Data records:
* * *

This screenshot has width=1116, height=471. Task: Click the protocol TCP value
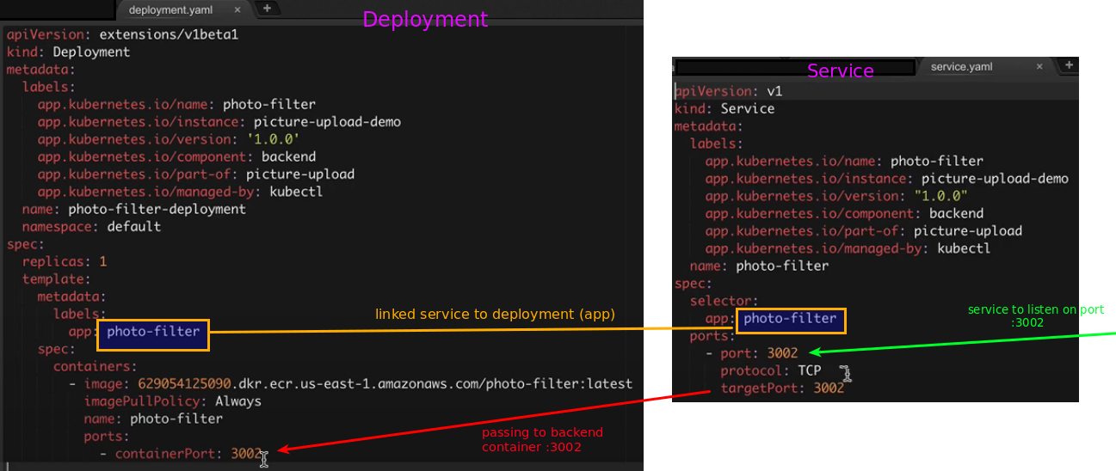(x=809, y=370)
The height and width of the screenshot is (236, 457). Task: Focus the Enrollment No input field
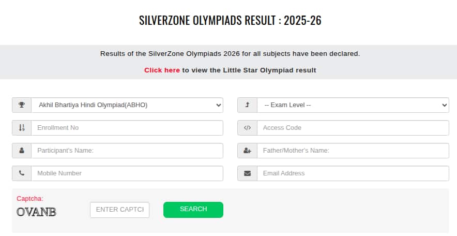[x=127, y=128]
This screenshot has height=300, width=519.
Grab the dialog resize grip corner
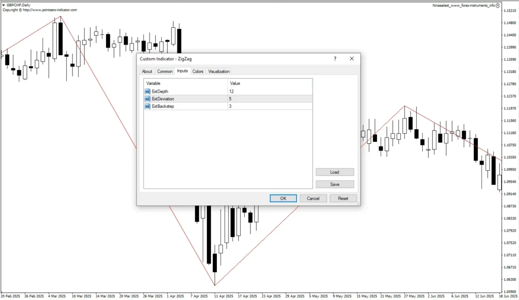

* * *

» WORK REQUIRED:
The entries above are to be repeated in full, except for their pictures.

» YOUR SOLUTION:
This screenshot has width=1116, height=471. Task: Click the protocol TCP value
(x=809, y=370)
The height and width of the screenshot is (236, 457). Task: Focus the Enrollment No input field
[x=127, y=128]
This screenshot has height=300, width=519.
Grab the dialog resize grip corner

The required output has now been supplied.